• **TASK DESCRIPTION**
Copy out the items verbatim from the line containing "How do I perform: Open" up to and including the last line of the items, omitting the pictures.

• **RECORDS PROVIDED**

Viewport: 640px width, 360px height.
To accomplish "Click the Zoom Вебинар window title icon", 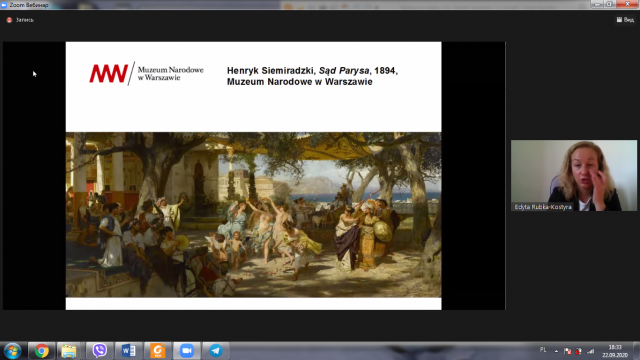I will coord(4,5).
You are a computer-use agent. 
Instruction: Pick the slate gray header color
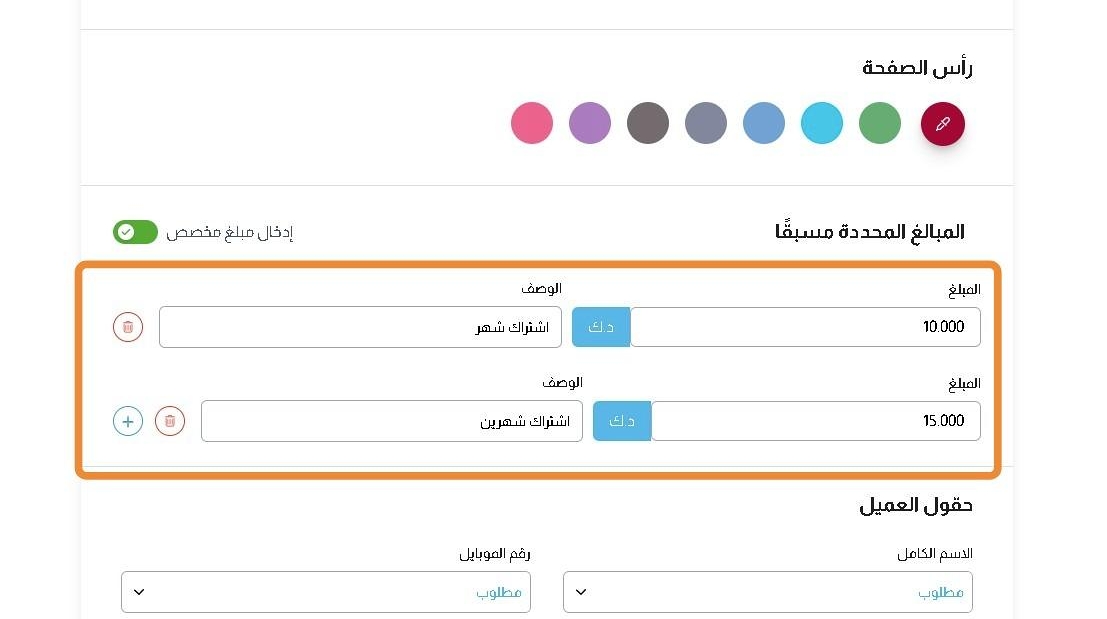pos(705,123)
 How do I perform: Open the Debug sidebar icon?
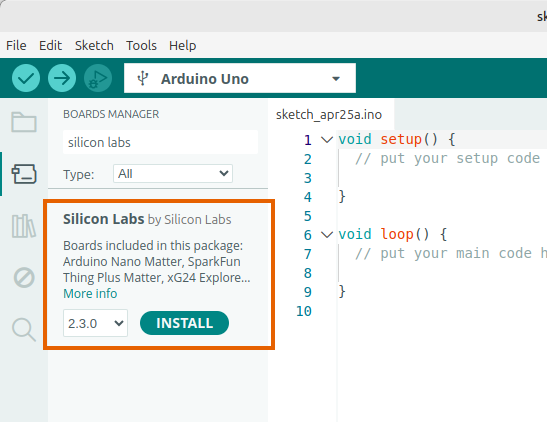pyautogui.click(x=24, y=278)
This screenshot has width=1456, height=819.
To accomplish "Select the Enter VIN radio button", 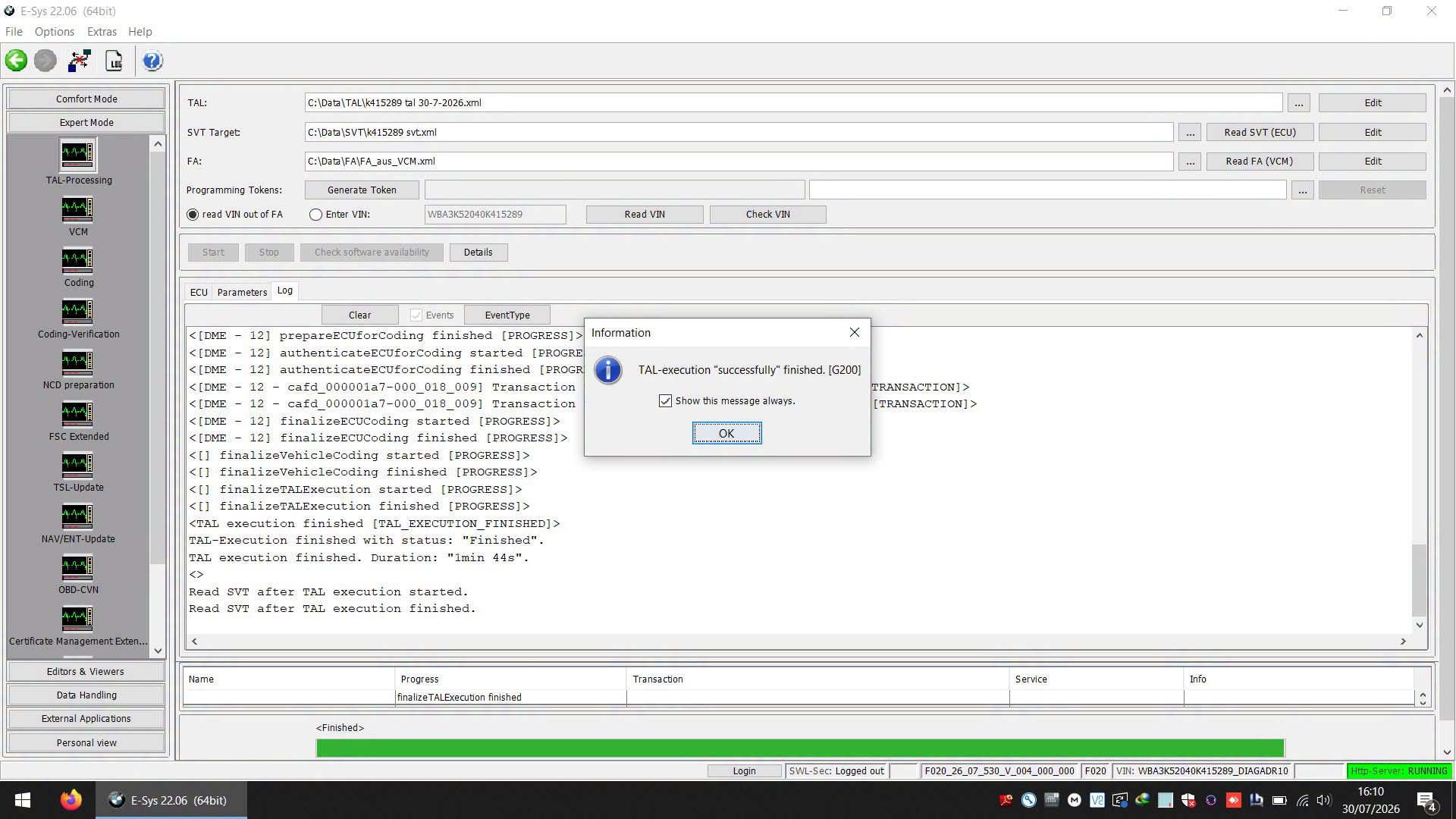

• **OUTPUT FOR THIS TASK**
 How do I perform: Open the Debug sidebar icon?
pyautogui.click(x=24, y=278)
This screenshot has width=1456, height=819.
To accomplish "Select the Enter VIN radio button", 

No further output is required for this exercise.